■ DIRECTIONS
1 - In the composting tips, rewrite the passage from "Composting can turn" to "vegetables are nitrogen-rich.", swapping "coffee grounds" for "tea leaves".
2 - Translate this sentence from the composting tips into Spanish: "Carbon traps air physically, and not chemically."

■ TEXT EXCERPT
■ ■ ■ ■ ■

Tips for Successful Composting

Composting can turn up to 30% of household waste into more beneficial disposal means. You can divert most of the natural wastes found around your home into compost for a growing vegetable garden. Help your crops, wallet, and planet using these simple tips for more effective and successful composting.

Mix Equal Parts Brown and Green

Find the right balance between the amount of brown and green materials in your compost to create a mixture that decomposes better and heats up quicker. Brown materials, including paper products, dryer lint, and corn cobs, are carbon-rich, while green materials such as coffee grounds, fruits, and vegetables are nitrogen-rich.

You can split compostable materials into two lists:

NITROGEN/GREEN = WET/SAPPY

  • Rotted manure
  • Food scraps
  • Weeds
  • Grass clippings’ sappy’/’green’ waste

CARBON/BROWN = DRY/WOODY

  • Leaves
  • Wood chips
  • Woody twigs
  • Sawdust
  • Straw ‘dryer’/’brown’ waste
  • Cardboard
  • Newspapers

For you to get easy-care compost, it’s best to have around two parts nitrogen and one part carbon as they complement one another. Carbon traps air physically, and not chemically.

Composting is pretty easy to do but also easy to get wrong. All you need is the right ingredients with a bit of knowledge. There are many ways to compost, some are a success, and others aren’t. If you’re satisfied with your method, then you don’t need to change it. However, some basic principles can help ensure your success.

The right ingredients for compost include the following:

  • Food scraps (fruit and vegetable)

■ ■ ■ ■ ■

■ SUPPLIED INFORMATION
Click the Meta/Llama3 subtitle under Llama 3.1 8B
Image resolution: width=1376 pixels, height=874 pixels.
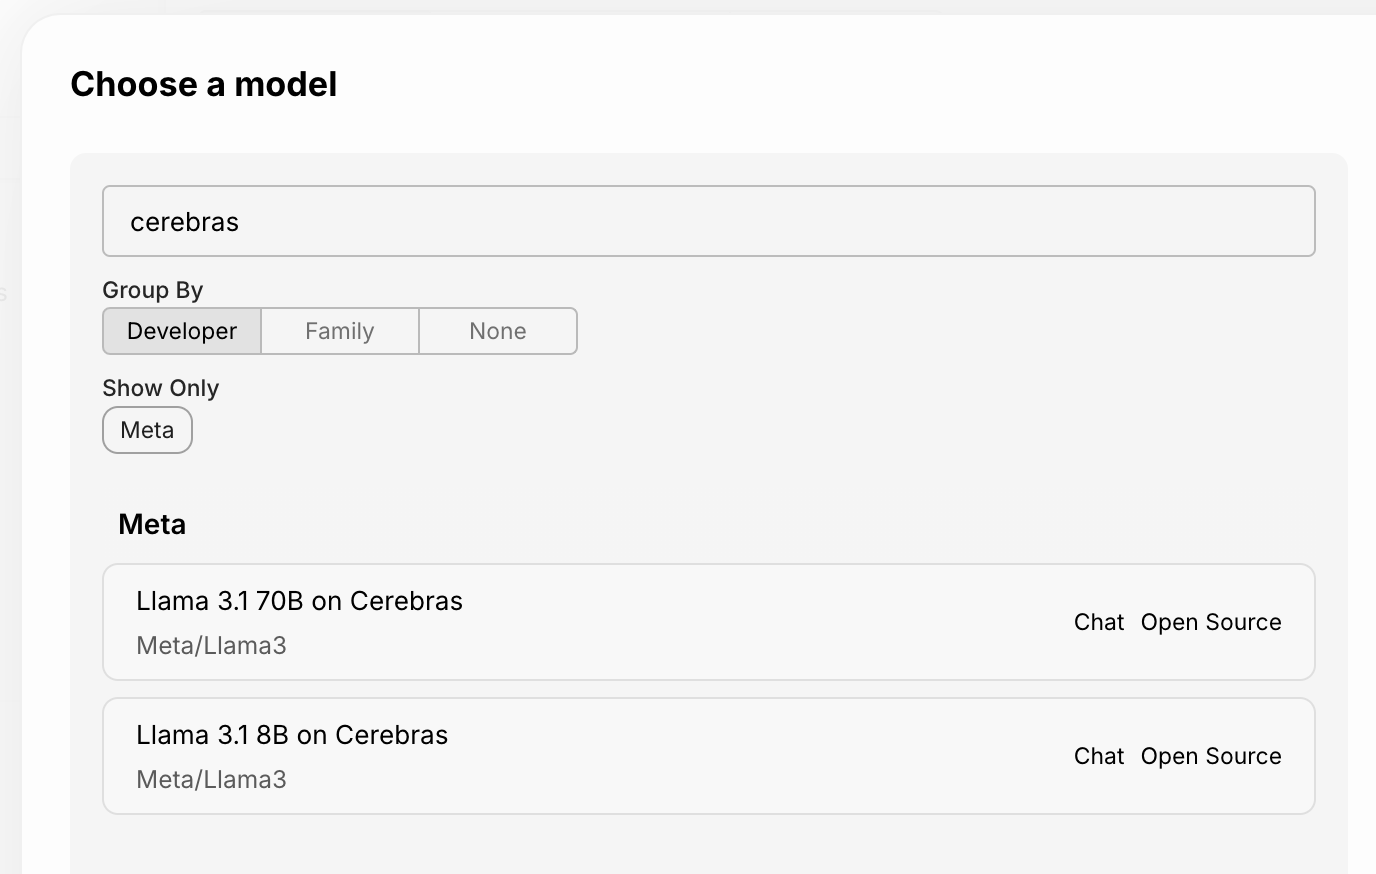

■ ■ ■ ■ ■

■ TASK-BY-TASK OUTPUTS
1 -
Composting can turn up to 30% of household waste into more beneficial disposal means. You can divert most of the natural wastes found around your home into compost for a growing vegetable garden. Help your crops, wallet, and planet using these simple tips for more effective and successful composting.

Mix Equal Parts Brown and Green

Find the right balance between the amount of brown and green materials in your compost to create a mixture that decomposes better and heats up quicker. Brown materials, including paper products, dryer lint, and corn cobs, are carbon-rich, while green materials such as tea leaves, fruits, and vegetables are nitrogen-rich.

2 - El carbono atrapa el aire de forma física, y no química.